Before the magic of Plug ‘n Play can work for you, you’ll need all the components that make it work. In this case, not only did we need to run Windows 95 on our PC and have a Plug ‘n Play monitor, but our BIOS and video card had to be Plug ‘n Play-compliant as Well. Had our card not been in compliance, we would have found ourselves configuring the monitor in Win 95’s Control Panel–not a particularly onerous task, but a bit annoying nonetheless. Overall, when all the pieces are in place, Plug ‘n Play makes lifting the monitor out of the box the hardest part of installation.

Monitors That Sing

It had to happen: Now you can buy a multimedia monitor to go with your multimedia computer. In the case of computers, multimedia generally means that the machine includes a CD-ROM drive and sound card; in the case of monitors, it means built-in speakers and sometimes a microphone. Is it the best deal for your office? Although we were initially enthusiastic about multimedia monitors, we aren’t so sure now.

The trend toward multimedia monitors has been driven in part by the continuing popularity of CD-ROMs and other audio-video entities. In the office, computer telephony-using the computer as a combination phone/answering center/fax–has also driven the demand for integration. If you have to put that many pieces of equipment on your desk, why not combine them in one place and eliminate desktop clutter?

For one thing, speakers and monitors don’t necessarily mix from a technical point of view. Speakers require magnets, which can cause monitors to flicker. The problem may not be visible to the eye when you see a monitor in the store, but the headaches you start getting after a while will let you know it does flicker.

Second, placement is all. If you’re looking for that wall-of-sound effect, the speakers may be too high or too low for you. More important for business use, a multimedia monitor’s microphone often sits somewhere around your collarbone and is likely to pick up typing noise along with your voice.

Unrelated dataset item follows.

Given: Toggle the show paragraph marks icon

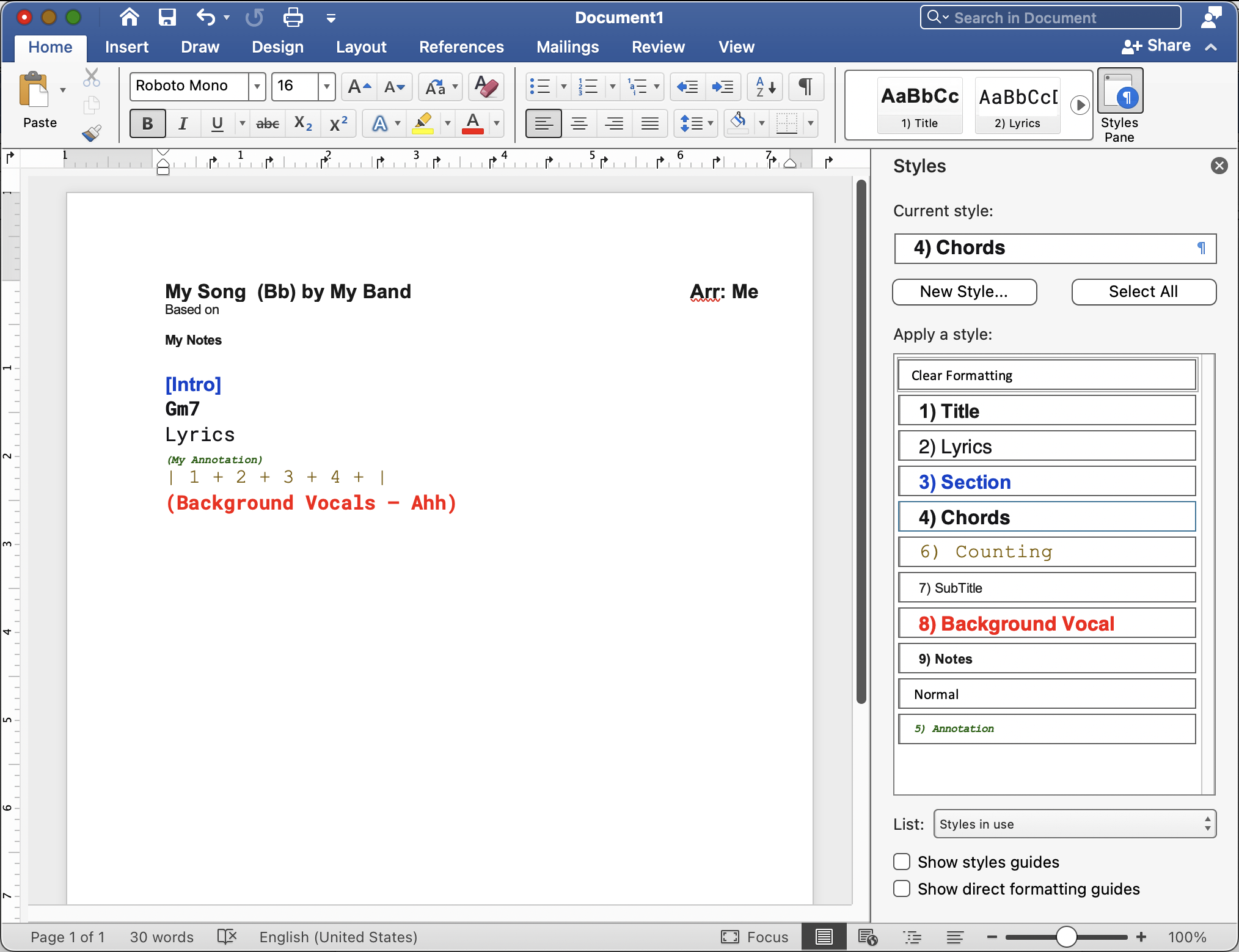Looking at the screenshot, I should 805,87.
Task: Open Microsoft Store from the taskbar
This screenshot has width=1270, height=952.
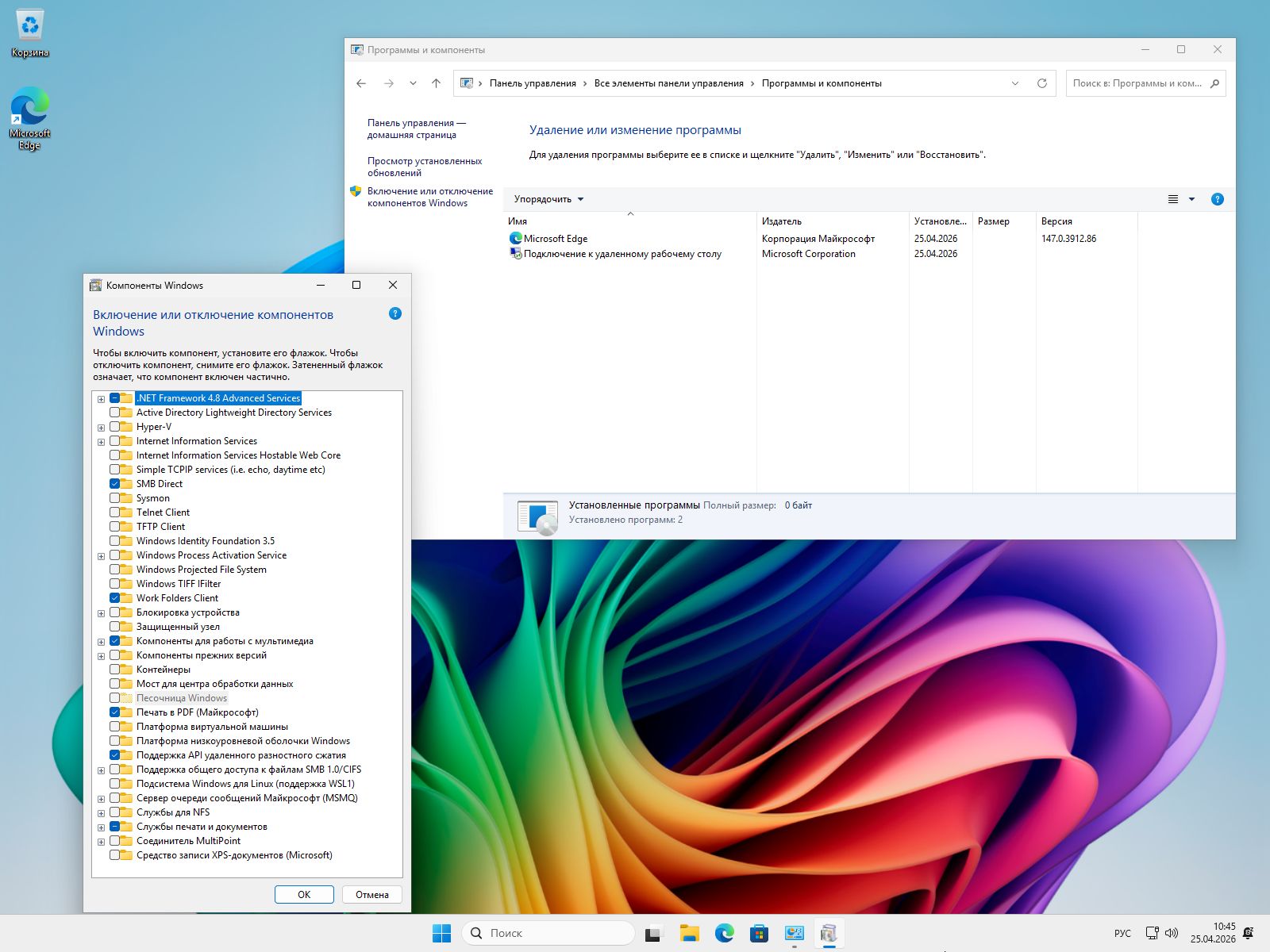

Finally, the sound quality simply isn’t there yet. Even a relatively inexpensive set of nonmonitor speakers these days delivers good sound. Many have controls to adjust the treble and bass, just as one would on the stereo across the room. The speakers attached to monitors haven’t anything like the range of Sound these separate units offer. They may provide convenience for the Cramped desktop, but the multimedia monitors we saw tended to detract from, rather than add to, a full multimedia experience.

ANGELA GUNN is a New York-based writer specializing in Internet coverage. She’s sworn off her 14-inch monitor for good after this review.